Dove comincia il cielo
In quest’opera lo sguardo viene guidato attraverso una sorta di apertura naturale, quasi una fenditura nella materia della terra, che incornicia l’orizzonte marino. Le pareti rocciose, calde e intense nei toni bruni e dorati, sembrano custodire e allo stesso tempo rivelare il passaggio verso uno spazio più ampio e luminoso.
Al centro della composizione, il mare si distende in fasce di blu e di luce che si dissolvono progressivamente nell’orizzonte, dove l’acqua e il cielo sembrano fondersi. È proprio in questo punto di transizione, sottile e quasi impercettibile, che nasce la domanda suggerita dal titolo: dove finisce la materia e dove inizia l’infinito?
L’opera gioca su un contrasto simbolico tra chiusura e apertura: la roccia rappresenta il limite, la soglia, mentre il mare e il cielo evocano libertà, profondità e possibilità.

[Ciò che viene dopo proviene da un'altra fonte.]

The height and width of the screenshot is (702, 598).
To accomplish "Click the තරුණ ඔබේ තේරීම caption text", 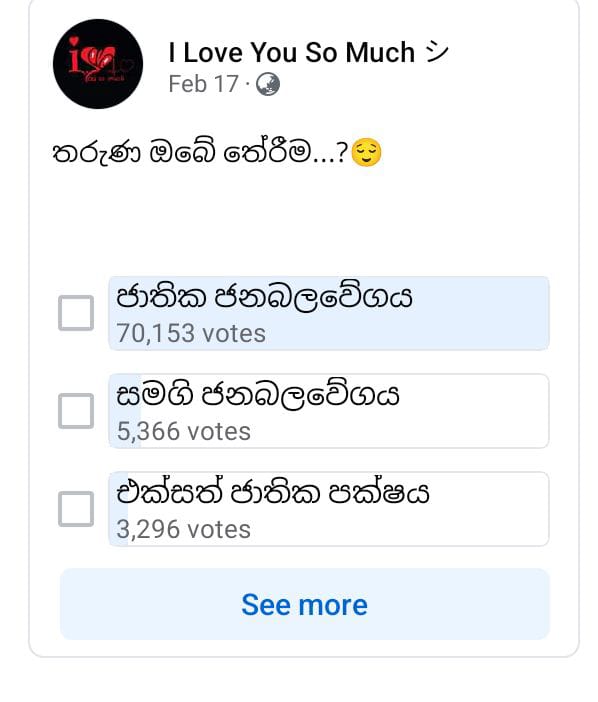I will [x=200, y=152].
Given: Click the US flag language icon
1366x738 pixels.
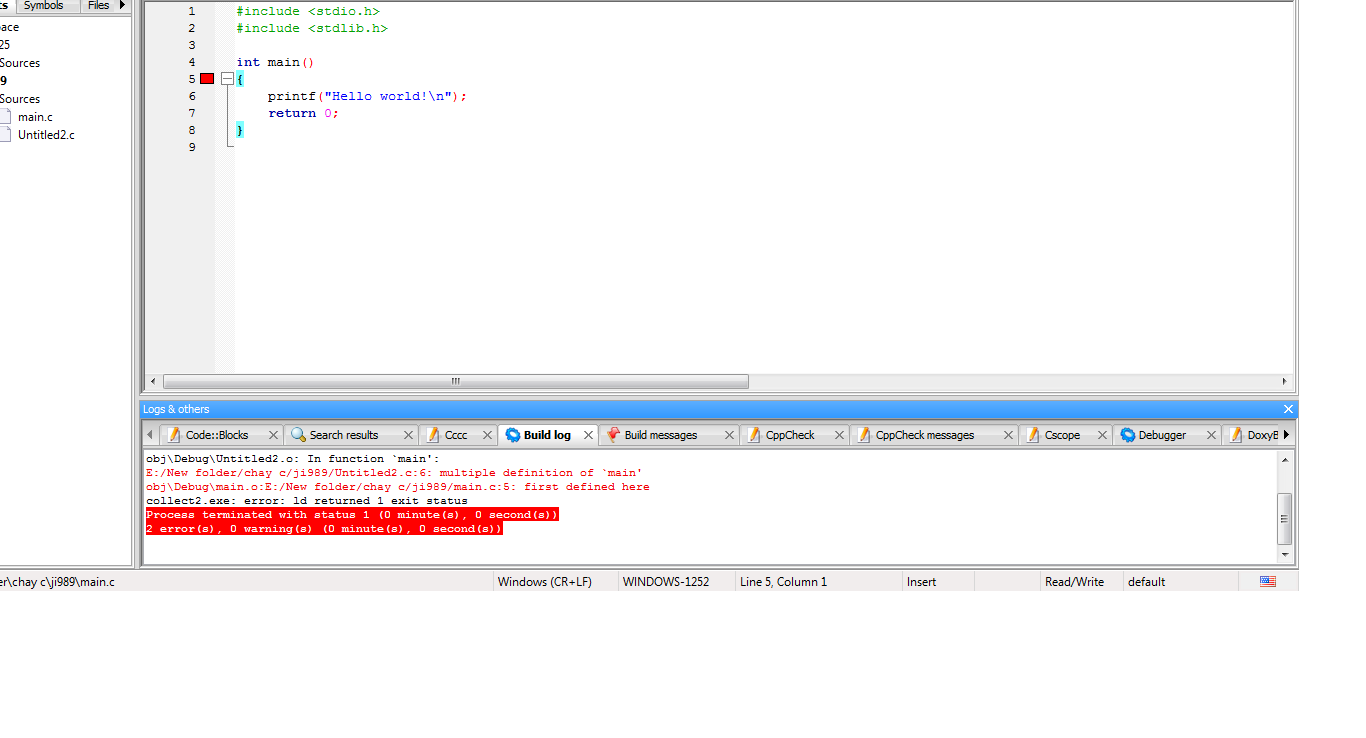Looking at the screenshot, I should tap(1268, 582).
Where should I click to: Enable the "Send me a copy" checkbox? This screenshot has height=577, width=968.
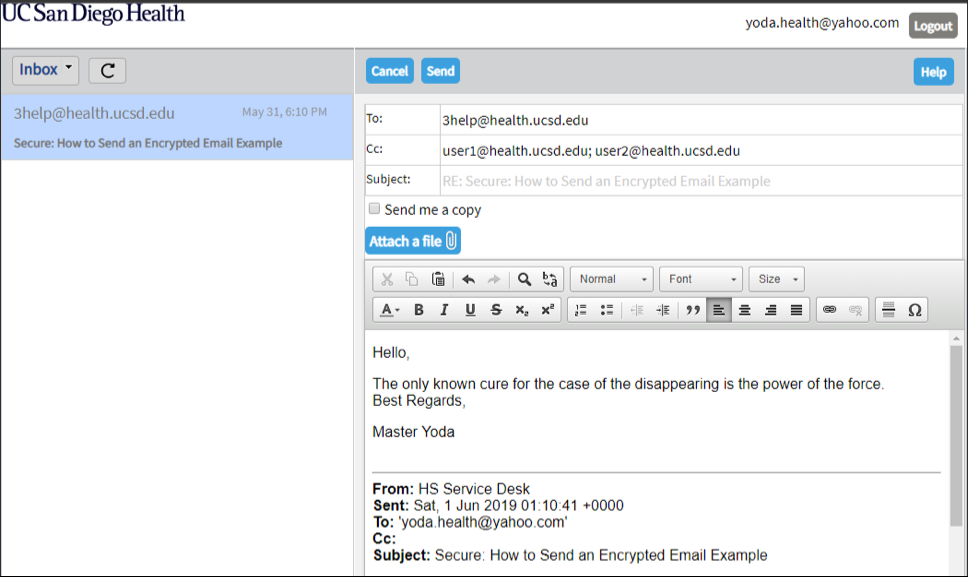pyautogui.click(x=375, y=209)
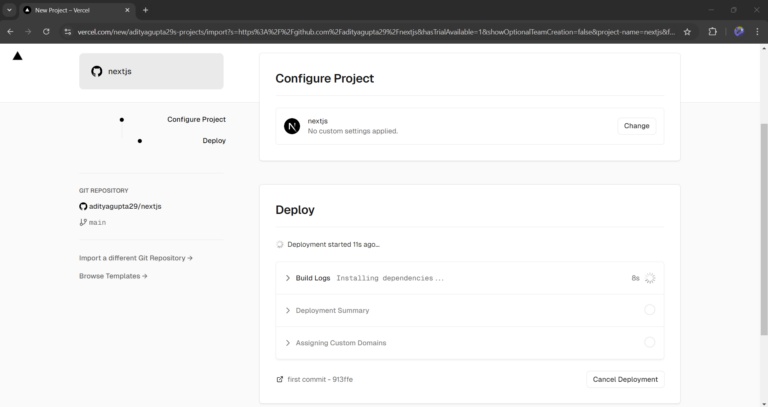Reload the page using the refresh icon
768x407 pixels.
click(x=46, y=31)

L’effetto visivo ricorda una finestra naturale sullo sconfinato, una visione che invita l’osservatore a oltrepassare mentalmente quella soglia.
La pittura, sintetica ma intensa, privilegia il ritmo delle forme e delle cromie: i blu luminosi dialogano con i toni caldi della roccia, creando una tensione armonica tra terra e aria, tra peso e leggerezza.
In questo equilibrio tra elementi opposti si colloca il cuore poetico dell’opera: il momento in cui lo sguardo si perde nell’orizzonte e il pensiero si apre all’idea dell’infinito.